**Instructions for the task:** Rewrite every one of the entries below, changing "GUI agent" to "screen agent" wherever it occurs and leaving everything else the same.
# START OF Exercise materials
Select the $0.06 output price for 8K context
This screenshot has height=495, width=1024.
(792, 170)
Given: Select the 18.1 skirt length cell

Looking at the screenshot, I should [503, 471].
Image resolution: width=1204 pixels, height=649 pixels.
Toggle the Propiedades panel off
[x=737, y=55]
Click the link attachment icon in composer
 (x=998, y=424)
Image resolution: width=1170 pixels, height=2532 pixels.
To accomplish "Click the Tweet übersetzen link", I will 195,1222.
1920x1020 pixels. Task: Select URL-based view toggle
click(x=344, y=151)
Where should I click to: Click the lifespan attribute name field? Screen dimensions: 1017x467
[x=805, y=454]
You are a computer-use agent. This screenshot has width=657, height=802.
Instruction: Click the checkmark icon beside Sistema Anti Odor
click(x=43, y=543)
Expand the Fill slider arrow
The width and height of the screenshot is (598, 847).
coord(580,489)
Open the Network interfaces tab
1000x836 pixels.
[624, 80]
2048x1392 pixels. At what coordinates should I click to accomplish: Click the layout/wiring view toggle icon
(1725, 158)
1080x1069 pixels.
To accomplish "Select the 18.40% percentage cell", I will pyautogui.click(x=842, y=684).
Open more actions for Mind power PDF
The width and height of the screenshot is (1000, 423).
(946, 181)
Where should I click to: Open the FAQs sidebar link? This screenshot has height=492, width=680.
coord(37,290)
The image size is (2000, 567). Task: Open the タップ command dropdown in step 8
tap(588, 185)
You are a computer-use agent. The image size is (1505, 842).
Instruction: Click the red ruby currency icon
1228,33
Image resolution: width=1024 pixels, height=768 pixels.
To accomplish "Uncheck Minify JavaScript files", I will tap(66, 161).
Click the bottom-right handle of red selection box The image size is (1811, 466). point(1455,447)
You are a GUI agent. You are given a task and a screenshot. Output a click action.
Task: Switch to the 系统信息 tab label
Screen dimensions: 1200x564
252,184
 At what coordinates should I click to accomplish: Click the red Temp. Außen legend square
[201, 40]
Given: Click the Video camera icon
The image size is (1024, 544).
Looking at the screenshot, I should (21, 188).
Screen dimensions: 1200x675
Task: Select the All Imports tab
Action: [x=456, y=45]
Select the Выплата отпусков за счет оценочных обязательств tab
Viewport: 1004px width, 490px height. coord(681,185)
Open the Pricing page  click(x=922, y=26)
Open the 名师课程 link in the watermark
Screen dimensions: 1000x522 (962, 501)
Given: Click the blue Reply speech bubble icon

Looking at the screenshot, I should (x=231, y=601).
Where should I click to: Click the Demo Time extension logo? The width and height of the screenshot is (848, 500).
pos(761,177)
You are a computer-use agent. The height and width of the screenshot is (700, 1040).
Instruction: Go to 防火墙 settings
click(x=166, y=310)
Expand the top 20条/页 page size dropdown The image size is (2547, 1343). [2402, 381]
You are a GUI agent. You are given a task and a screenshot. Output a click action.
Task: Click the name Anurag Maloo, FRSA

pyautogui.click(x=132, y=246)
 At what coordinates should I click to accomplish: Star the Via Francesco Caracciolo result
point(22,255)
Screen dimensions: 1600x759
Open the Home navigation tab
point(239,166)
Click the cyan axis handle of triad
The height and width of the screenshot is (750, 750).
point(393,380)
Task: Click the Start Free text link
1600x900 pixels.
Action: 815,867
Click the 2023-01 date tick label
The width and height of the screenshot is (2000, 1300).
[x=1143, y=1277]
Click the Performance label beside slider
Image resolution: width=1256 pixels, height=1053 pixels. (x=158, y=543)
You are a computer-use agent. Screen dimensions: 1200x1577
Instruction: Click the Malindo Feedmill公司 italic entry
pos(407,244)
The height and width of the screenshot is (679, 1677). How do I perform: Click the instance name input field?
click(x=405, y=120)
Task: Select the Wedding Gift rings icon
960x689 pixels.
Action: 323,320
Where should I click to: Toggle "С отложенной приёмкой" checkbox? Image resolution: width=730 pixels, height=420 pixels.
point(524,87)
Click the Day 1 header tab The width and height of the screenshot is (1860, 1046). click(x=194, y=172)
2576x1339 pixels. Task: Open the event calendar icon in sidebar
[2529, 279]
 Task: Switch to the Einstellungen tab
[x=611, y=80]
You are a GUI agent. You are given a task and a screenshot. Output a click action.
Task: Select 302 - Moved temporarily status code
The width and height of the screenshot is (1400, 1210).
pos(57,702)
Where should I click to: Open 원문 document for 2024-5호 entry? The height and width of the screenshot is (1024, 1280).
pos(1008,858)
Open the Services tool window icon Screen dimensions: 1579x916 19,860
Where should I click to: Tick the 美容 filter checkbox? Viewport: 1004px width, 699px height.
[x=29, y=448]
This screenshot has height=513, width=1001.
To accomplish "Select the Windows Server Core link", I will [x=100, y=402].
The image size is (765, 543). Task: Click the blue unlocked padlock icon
# END OF Exercise materials
**Complete output:**
Select the $0.06 output price for 8K context
This screenshot has height=495, width=1024.
(792, 170)
Given: Select the 18.1 skirt length cell

Looking at the screenshot, I should [503, 471].
Image resolution: width=1204 pixels, height=649 pixels.
Toggle the Propiedades panel off
[x=737, y=55]
Click the link attachment icon in composer
 (x=998, y=424)
Image resolution: width=1170 pixels, height=2532 pixels.
To accomplish "Click the Tweet übersetzen link", I will 195,1222.
1920x1020 pixels. Task: Select URL-based view toggle
click(x=344, y=151)
Where should I click to: Click the lifespan attribute name field? Screen dimensions: 1017x467
[x=805, y=454]
You are a computer-use agent. This screenshot has width=657, height=802.
Instruction: Click the checkmark icon beside Sistema Anti Odor
click(x=43, y=543)
Expand the Fill slider arrow
The width and height of the screenshot is (598, 847).
coord(580,489)
Open the Network interfaces tab
1000x836 pixels.
[624, 80]
2048x1392 pixels. At what coordinates should I click to accomplish: Click the layout/wiring view toggle icon
(1725, 158)
1080x1069 pixels.
To accomplish "Select the 18.40% percentage cell", I will pyautogui.click(x=842, y=684).
Open more actions for Mind power PDF
The width and height of the screenshot is (1000, 423).
(946, 181)
Where should I click to: Open the FAQs sidebar link? This screenshot has height=492, width=680.
coord(37,290)
The image size is (2000, 567). Task: Open the タップ command dropdown in step 8
tap(588, 185)
You are a computer-use agent. The image size is (1505, 842).
Instruction: Click the red ruby currency icon
1228,33
Image resolution: width=1024 pixels, height=768 pixels.
To accomplish "Uncheck Minify JavaScript files", I will tap(66, 161).
Click the bottom-right handle of red selection box The image size is (1811, 466). point(1455,447)
You are a screen agent. You are given a task and a screenshot. Output a click action.
Task: Switch to the 系统信息 tab label
Screen dimensions: 1200x564
252,184
 At what coordinates should I click to accomplish: Click the red Temp. Außen legend square
[201, 40]
Given: Click the Video camera icon
The image size is (1024, 544).
Looking at the screenshot, I should (21, 188).
Screen dimensions: 1200x675
Task: Select the All Imports tab
Action: [x=456, y=45]
Select the Выплата отпусков за счет оценочных обязательств tab
Viewport: 1004px width, 490px height. coord(681,185)
Open the Pricing page  click(x=922, y=26)
Open the 名师课程 link in the watermark
Screen dimensions: 1000x522 (962, 501)
Given: Click the blue Reply speech bubble icon

Looking at the screenshot, I should (x=231, y=601).
Where should I click to: Click the Demo Time extension logo? The width and height of the screenshot is (848, 500).
pos(761,177)
You are a computer-use agent. The height and width of the screenshot is (700, 1040).
Instruction: Go to 防火墙 settings
click(x=166, y=310)
Expand the top 20条/页 page size dropdown The image size is (2547, 1343). [2402, 381]
You are a screen agent. You are given a task and a screenshot. Output a click action.
Task: Click the name Anurag Maloo, FRSA

pyautogui.click(x=132, y=246)
 At what coordinates should I click to accomplish: Star the Via Francesco Caracciolo result
point(22,255)
Screen dimensions: 1600x759
Open the Home navigation tab
point(239,166)
Click the cyan axis handle of triad
The height and width of the screenshot is (750, 750).
point(393,380)
Task: Click the Start Free text link
1600x900 pixels.
Action: 815,867
Click the 2023-01 date tick label
The width and height of the screenshot is (2000, 1300).
[x=1143, y=1277]
Click the Performance label beside slider
Image resolution: width=1256 pixels, height=1053 pixels. (x=158, y=543)
You are a computer-use agent. Screen dimensions: 1200x1577
Instruction: Click the Malindo Feedmill公司 italic entry
pos(407,244)
The height and width of the screenshot is (679, 1677). How do I perform: Click the instance name input field?
click(x=405, y=120)
Task: Select the Wedding Gift rings icon
960x689 pixels.
Action: 323,320
Where should I click to: Toggle "С отложенной приёмкой" checkbox? Image resolution: width=730 pixels, height=420 pixels.
point(524,87)
Click the Day 1 header tab The width and height of the screenshot is (1860, 1046). click(x=194, y=172)
2576x1339 pixels. Task: Open the event calendar icon in sidebar
[2529, 279]
 Task: Switch to the Einstellungen tab
[x=611, y=80]
You are a screen agent. You are given a task and a screenshot. Output a click action.
Task: Select 302 - Moved temporarily status code
The width and height of the screenshot is (1400, 1210).
pos(57,702)
Where should I click to: Open 원문 document for 2024-5호 entry? The height and width of the screenshot is (1024, 1280).
pos(1008,858)
Open the Services tool window icon Screen dimensions: 1579x916 19,860
Where should I click to: Tick the 美容 filter checkbox? Viewport: 1004px width, 699px height.
[x=29, y=448]
This screenshot has height=513, width=1001.
To accomplish "Select the Windows Server Core link", I will [x=100, y=402].
The image size is (765, 543). Task: Click the blue unlocked padlock icon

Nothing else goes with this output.